A genome-wide approach reveals novel imprinted genes expressed in the human placenta

Abstract

Genomic imprinting characterizes genes with a monoallelic expression, which is dependent on the parental origin of each allele. Approximately 150 imprinted genes are known to date, in humans and mice but, though computational searches have tried to extract intrinsic characteristics of these genes to identify new ones, the existing list is probably far from being comprehensive. We used a high-throughput strategy by diverting the classical use of genotyping microarrays to compare the genotypes of mRNA/cDNA vs. genomic DNA to identify new genes presenting monoallelic expression, starting from human placental material. After filtering of data, we obtained a list of 1,082 putative candidate monoallelic SNPs located in more than one hundred candidate genes. Among these, we found known imprinted genes, such as IPW, GRB10, INPP5F and ZNF597, which contribute to validate the approach. We also explored some likely candidates of our list and identified seven new imprinted genes, including ZFAT, ZFAT-AS1, GLIS3, NTM, MAGI2, ZC3H12Cand LIN28B, four of which encode zinc finger transcription factors. They are, however, not imprinted in the mouse placenta, except for Magi2. We analyzed in more details the ZFAT gene, which is paternally expressed in the placenta (as ZFAT-AS1, a non-coding antisense RNA) but biallelic in other tissues. The ZFAT protein is expressed in endothelial cells, as well as in syncytiotrophoblasts. The expression of this gene is, moreover, downregulated in placentas from complicated pregnancies. With this work we increase by about 10% the number of known imprinted genes in humans.

Figure 1. Sequencing results of SNPs in the human ZFAT and ZFAT-AS1 genes. Imprinted expression was deduced by comparing genotypes of gDNA, cDNA and maternal gDNA, in placenta using SNPs rs rs3739423 (A), rs894344 (B) and rs894343 (C) and in lymphocytes (D).

Figure 2. Sequencing results of SNPs in the murine (A) and bovine (B) Zfat genes. Imprinted expression was deduced by comparing genotypes of gDNA, cDNA and maternal gDNA, in placenta and other tissues.

Figure 3. Sequencing results of SNPs in the murine Magi2 gene. Imprinted expression was deduced by comparing genotypes of gDNA, cDNA and maternal gDNA, in placenta and other tissues.

Figure 4. Real-time RT-PCR of ZFAT in human placentas. Expression of the ZFAT gene was compared between Controls (n = 17), IUGR (pregnancies with intrauterine growth restriction) (n = 16), PE (pregnancies complicated with preeclampsia) (n = 15) and PE + IUGR (n = 5), after normalization by the SDHA housekeeping gene. *p = 0,02, ** p = 0,002 in a group vs. the control group.

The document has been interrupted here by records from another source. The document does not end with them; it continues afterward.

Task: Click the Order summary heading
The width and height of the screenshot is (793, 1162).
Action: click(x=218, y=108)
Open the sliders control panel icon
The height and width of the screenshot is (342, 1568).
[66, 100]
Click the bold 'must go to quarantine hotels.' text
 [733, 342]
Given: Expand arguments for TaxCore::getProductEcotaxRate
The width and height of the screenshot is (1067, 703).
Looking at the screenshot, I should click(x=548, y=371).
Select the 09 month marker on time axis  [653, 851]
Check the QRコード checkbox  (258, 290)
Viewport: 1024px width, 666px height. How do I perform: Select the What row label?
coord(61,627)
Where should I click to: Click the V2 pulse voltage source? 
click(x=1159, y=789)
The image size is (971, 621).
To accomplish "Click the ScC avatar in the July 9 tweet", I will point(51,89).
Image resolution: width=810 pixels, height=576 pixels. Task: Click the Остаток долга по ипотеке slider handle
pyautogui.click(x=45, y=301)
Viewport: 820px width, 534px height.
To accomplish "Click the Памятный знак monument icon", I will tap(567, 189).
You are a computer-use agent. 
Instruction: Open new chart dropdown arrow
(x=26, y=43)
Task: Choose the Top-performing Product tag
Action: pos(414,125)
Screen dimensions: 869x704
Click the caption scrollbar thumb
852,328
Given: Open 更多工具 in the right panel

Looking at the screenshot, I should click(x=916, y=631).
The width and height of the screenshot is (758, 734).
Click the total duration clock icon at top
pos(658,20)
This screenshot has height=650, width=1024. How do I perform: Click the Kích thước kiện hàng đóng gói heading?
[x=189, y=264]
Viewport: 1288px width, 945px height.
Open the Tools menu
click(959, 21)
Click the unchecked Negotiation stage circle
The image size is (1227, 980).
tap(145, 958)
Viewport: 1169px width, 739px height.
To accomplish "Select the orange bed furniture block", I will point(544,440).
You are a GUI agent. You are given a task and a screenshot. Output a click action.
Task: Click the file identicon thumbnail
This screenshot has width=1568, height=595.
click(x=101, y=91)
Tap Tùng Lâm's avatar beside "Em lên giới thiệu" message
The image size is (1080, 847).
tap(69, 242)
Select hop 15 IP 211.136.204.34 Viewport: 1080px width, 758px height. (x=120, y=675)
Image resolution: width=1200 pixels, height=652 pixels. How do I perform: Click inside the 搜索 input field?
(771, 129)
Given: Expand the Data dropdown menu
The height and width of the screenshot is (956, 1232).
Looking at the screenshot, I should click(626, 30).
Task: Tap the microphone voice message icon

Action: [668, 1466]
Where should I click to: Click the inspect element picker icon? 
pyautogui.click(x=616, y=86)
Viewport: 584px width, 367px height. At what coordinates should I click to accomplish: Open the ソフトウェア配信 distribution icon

Figure 5. Immunohistochemistry to detect ZFAT on sections of human placentas. (A and B) (19 and 32 weeks of amenorrhea respectively) and (C) (fetal lung). (+) shows the detection with the primary antibody sc-87510 and (-) the negative control of detection without this antibody. Plain arrows show the strong labeling of endothelial cells while dotted arrows point to the syncytiotrophoblast labeling. (D) A western blot of human and mouse tissues revealed by an anti-ZFAT antibody. PBL stands for peripheral blood leukocytes whereas JEG-3 is a human choriocarcinoma cell line commonly used as a model of trophoblast.

Figure 6. Cloning and sequencing of PCR fragments obtained from bisulfite-treated placental gDNA in the promoter CpG island of the LIN28B gene. Black and white circles represent methylated and unmethylated cytosines respectively over the 32 CpG dinucleotides under study. SNPs are present within this fragment and allow the study of the allelic segregation and parental transmission.